● TASK ITEM: All lines from the one containing "Click the repost arrows icon" down to the final line of the entries below: return them exactly.

Saved data entries
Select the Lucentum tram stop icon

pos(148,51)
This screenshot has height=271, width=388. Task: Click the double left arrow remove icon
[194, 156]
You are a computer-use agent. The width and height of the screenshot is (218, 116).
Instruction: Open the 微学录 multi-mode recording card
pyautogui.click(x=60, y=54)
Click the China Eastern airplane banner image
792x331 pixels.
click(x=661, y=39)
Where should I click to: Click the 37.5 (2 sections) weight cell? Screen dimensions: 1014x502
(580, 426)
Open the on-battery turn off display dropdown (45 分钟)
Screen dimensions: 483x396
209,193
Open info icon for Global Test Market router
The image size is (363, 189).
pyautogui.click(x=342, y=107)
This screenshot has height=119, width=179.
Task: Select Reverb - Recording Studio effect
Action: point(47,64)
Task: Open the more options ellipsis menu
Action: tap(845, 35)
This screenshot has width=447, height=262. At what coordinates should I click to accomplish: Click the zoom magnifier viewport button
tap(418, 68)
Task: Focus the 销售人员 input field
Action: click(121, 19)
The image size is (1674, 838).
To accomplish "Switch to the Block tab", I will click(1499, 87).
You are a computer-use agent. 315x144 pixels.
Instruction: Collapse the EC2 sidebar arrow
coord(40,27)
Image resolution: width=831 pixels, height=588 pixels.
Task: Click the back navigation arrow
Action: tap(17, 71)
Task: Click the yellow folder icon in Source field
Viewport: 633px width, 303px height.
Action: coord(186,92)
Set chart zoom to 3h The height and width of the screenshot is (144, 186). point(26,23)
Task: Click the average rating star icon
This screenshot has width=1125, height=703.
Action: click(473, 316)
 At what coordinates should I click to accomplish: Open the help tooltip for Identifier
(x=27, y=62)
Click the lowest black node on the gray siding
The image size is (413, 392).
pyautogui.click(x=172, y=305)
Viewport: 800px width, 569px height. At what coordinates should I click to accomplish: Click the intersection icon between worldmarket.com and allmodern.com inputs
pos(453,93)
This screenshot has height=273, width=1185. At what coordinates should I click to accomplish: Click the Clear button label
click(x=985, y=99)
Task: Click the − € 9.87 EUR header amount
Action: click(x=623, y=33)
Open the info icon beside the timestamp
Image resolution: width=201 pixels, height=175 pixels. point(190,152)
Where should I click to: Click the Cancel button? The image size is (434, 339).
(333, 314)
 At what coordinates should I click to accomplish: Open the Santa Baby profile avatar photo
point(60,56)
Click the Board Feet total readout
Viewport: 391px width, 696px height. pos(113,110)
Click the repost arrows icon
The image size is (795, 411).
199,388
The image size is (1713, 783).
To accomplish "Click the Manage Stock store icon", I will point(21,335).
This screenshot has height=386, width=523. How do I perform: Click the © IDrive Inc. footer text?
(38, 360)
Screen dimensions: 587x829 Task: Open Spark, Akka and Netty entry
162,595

● SOLUTION BELOW:
Click the repost arrows icon
The image size is (795, 411).
199,388
The image size is (1713, 783).
To accomplish "Click the Manage Stock store icon", I will point(21,335).
This screenshot has height=386, width=523. How do I perform: Click the © IDrive Inc. footer text?
(38, 360)
Screen dimensions: 587x829 Task: Open Spark, Akka and Netty entry
162,595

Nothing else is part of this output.